2011-04-06



Risoleta C Pinto Pedro


AS CONTAS

Cenário: sala de espera de um consultório. Personagens: uma talvez mãe, uma talvez filha. Menina dos seus seis anos. Pede um lenço de papel à talvez mãe, e canetas. Abre o lenço em três folhas. Três páginas, sabê-lo-ei pouco depois. O lenço é para escrever. Escreve em cima do joelho sobre uma das páginas lenço. Depois, faz um pedido à provavelmente mãe, que esta recusa, com alguma impaciência, dizendo qualquer coisa parecida com: “Não! Agora descansa. Mesmo agora chegaste da escola! É demais!”
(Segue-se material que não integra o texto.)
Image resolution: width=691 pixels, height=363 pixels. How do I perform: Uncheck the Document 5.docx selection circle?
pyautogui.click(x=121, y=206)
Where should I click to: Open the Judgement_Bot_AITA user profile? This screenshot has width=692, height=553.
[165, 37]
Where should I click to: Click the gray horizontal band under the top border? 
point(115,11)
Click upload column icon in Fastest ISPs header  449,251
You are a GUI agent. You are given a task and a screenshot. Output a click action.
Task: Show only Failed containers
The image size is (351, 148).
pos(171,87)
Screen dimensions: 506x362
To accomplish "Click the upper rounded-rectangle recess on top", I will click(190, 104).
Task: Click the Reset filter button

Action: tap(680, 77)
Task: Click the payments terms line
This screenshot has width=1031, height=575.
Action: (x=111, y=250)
Eu não percebo, mas estou interessadíssima no que está a passar-se à minha frente. Olho-as indiscretamente, com vontade de entrar na cena. A certamente mãe, simpática, percebe-o claramente e esclarece-me de forma empática: “Quer que lhe passe contas. Nunca se farta. Faz todos os trabalhos das férias logo no primeiro dia.” Eu estou pasmada. Olho ambas com ternura, olho a certamente filha, com saudades da que fui, olho a certamente mãe com alguma pena, por não perceber a pérola que tem certamente por filha. Isto existe?! A menina de seis anos faz todos os trabalhos de férias no primeiro dia! E a mãe… queixa-se?! Apetece-me ser a menina, para desculpar a mãe. A mãe não é culpada. Apenas… isto é demasiado incompreensível para ela. Metade da minha ternura vai para a menina, por ter de lutar, incompreendidamente, por aquilo que a faz feliz.
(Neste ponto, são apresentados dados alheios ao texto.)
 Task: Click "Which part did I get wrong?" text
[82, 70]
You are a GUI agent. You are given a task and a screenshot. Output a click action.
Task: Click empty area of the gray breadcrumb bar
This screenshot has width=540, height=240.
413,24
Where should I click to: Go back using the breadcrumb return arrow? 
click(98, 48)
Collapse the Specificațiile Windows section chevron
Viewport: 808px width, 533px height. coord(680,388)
Eu, ou aquela em mim que cresceu, também não compreendo como pode uma criança divertir-se com contas, mas deve ser apenas um problema de memória, da minha parte. Especulo que algo deve ter acontecido na vida da menina que a faz divertir-se com contas. Uma professora excepcional? Uma realidade tal perante a qual até as contas parecem divertidas? Uma percepção excepcional que a leva a encontrar na Matemática o elemento jogo que realmente também tem?
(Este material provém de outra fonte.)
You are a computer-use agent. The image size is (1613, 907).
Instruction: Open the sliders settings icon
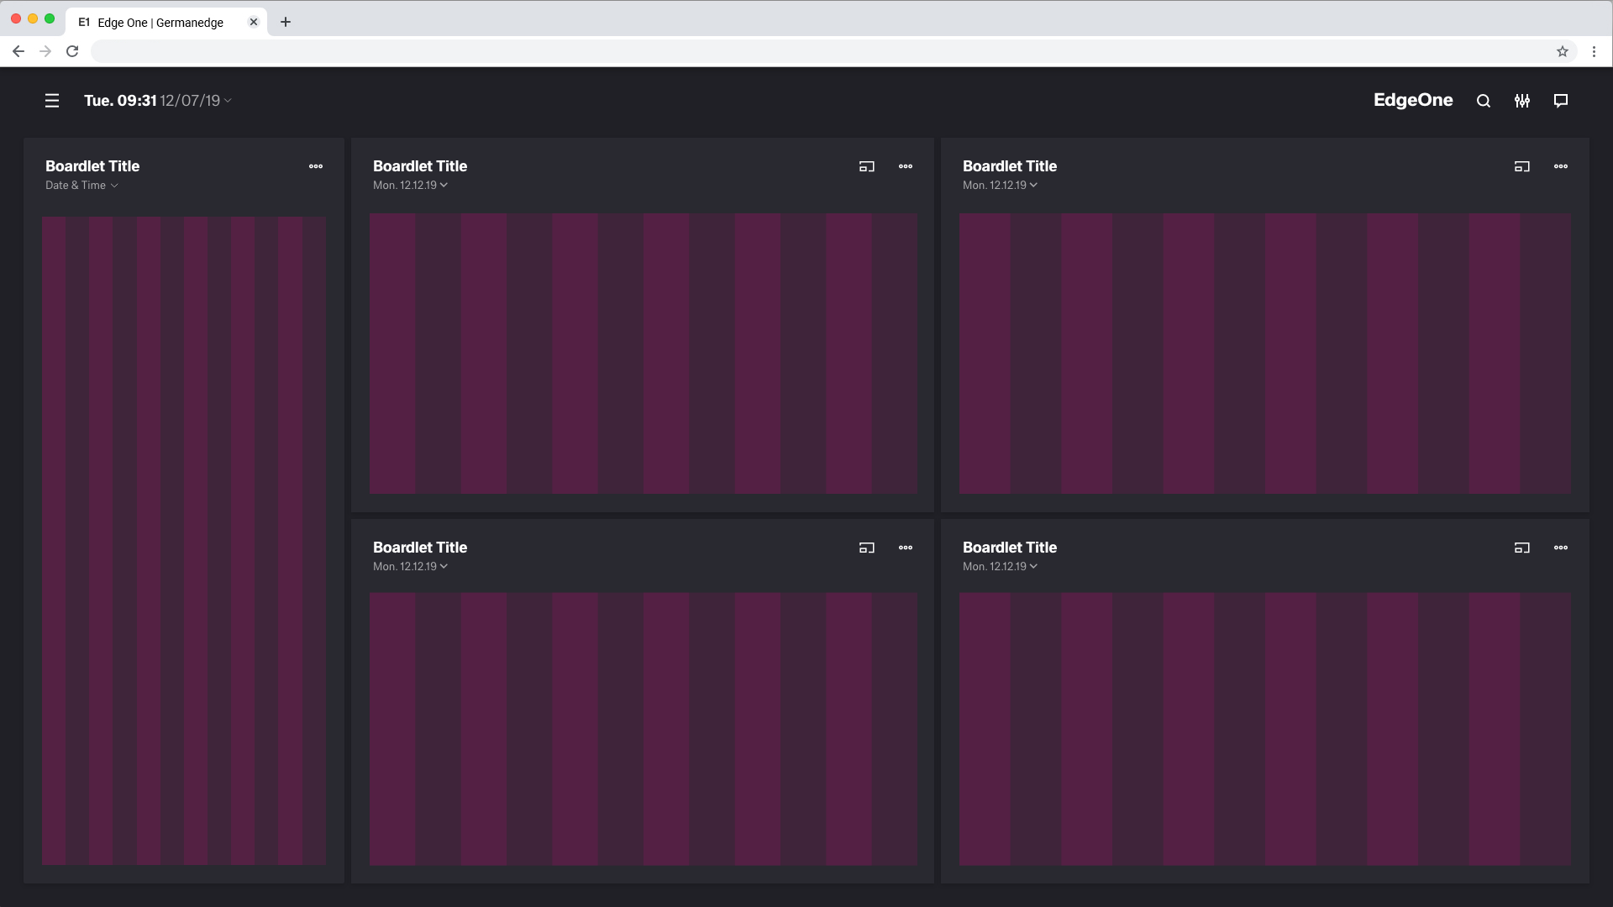[1522, 101]
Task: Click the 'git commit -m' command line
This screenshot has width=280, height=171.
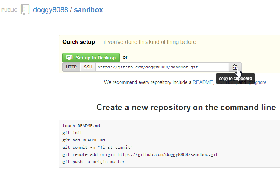Action: point(98,147)
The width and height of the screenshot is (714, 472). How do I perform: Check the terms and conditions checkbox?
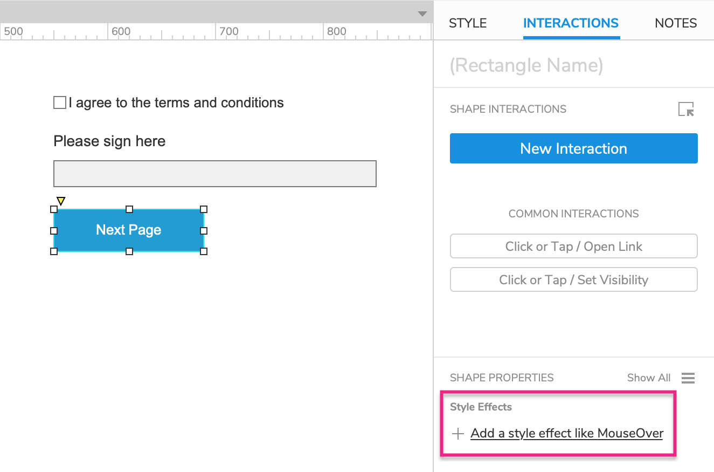tap(60, 102)
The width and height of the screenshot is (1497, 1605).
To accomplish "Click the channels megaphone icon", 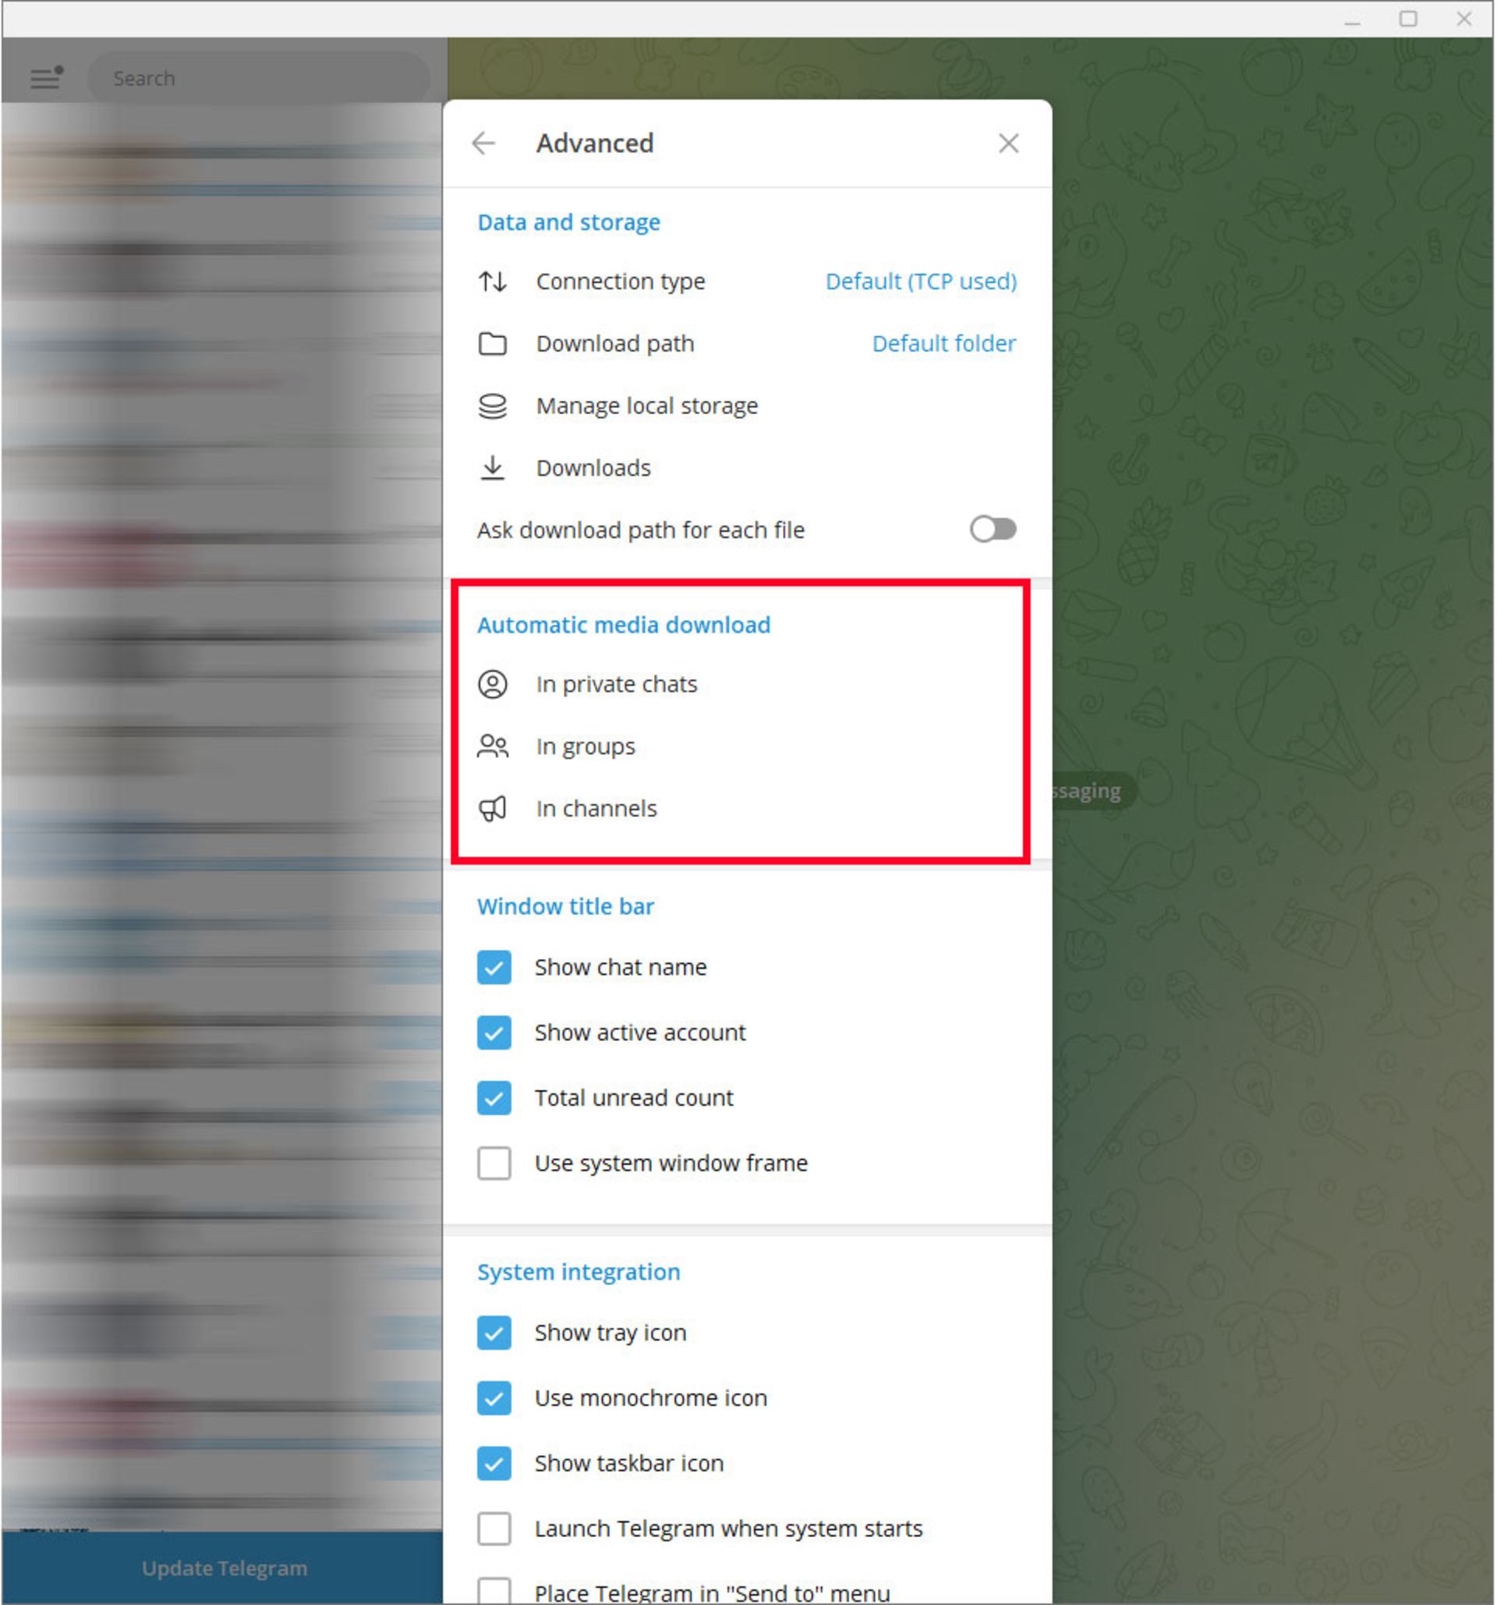I will (x=496, y=807).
Ela não insiste. Conforma-se. Já está habituada. Passa a si própria as contas, auto-suficiente. A mãe não desiste da desistência. Continua a insistir em que ela devia descansar. Mas ela não quer descansar, não precisa, ignora totalmente o desconselho. Como os adultos que ainda conseguem divertir-se como as crianças fazendo aquilo de que gostam, ela não está cansada. O que cansa é o cansaço, não o trabalho que se ama, que nos diverte. O cansaço não tem a ver com o trabalho, tem a ver com a falta de divertimento, com o fazer-se o que não se ama. Eu segredo ao Universo um desejo: que ela continue a divertir-se, que não se esqueça como é divertido fazer contas e escrever em guardanapos.

Vou até lá fora e volto. Já não estão na sala. Devem ter sido chamadas para dentro.

Aproximo-me de uma mesinha baixa em que não tinha reparado e dentro de uma bonita taça de vidro vejo canetas de cores; ao lado, folhas brancas de papel. Afinal, não teria sido preciso o guardanapo. Nem eu, nem a menina, reparáramos. Porque o importante era divertir-se, o importante eram as contas.